It’s been another good year for my friends. Iain Maloney published First Time Solo, his excellent debut novel, with Freight Books; also with Freight, Anneliese Mackintosh’s debut novel/story collection/autobiography Any Other Mouth was released to stupendous acclaim, going on to win the Green Carnation Prize; Salt published one of my books of the year, The Rental Heart by Kirsty Logan; Kirstin Innes landed an agent and then a publishing deal for her debut novel Fishnet; and I was lucky enough to read a draft of Ali Shaw’s new novel, The Trees, which is simply scintillating. I’m delighted that Bloomsbury are going to publish it, because Ali is a wonderful human being, an outstanding writer and a great friend.

10. Getting married

Just amazing.

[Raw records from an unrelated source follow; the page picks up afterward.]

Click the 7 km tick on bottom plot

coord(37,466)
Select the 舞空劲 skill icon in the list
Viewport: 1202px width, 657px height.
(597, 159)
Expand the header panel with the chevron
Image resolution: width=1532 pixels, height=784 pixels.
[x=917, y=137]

We did damn near all of it ourselves, and when I say ‘us’, I mean that I did 10% after I’d finished work, and my tireless, hilarious, wonderful, perfect new wife Mon did the rest. It was a lot of work to pull it all together, but we basically hosted a mini-festival in a back garden with a marquee, a stage, a band, a PA, scores of hay bales, lighting and decoration. We then partied till the following morning with our wonderful friends. My brother gave what was widely considered to be the best best man’s speech anyone had heard, and local legends Seven Seals played their very finest. It was phenomenal. What a day – a thousand thanks to everyone who brought it all together.

Mon is my everything, and I’m beyond proud to call her my wife.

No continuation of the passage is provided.